Which lines of the entries below contain the string "agent"? Copy each one.

━━━ Extracted entries ━━━

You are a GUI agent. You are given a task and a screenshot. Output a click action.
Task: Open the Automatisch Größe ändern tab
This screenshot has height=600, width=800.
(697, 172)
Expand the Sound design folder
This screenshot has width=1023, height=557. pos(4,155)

━━━
━━━ Extracted entries ━━━

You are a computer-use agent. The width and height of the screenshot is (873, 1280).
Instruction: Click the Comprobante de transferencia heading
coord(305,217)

━━━

### Worked solution
You are a GUI agent. You are given a task and a screenshot. Output a click action.
You are a computer-use agent. The width and height of the screenshot is (873, 1280).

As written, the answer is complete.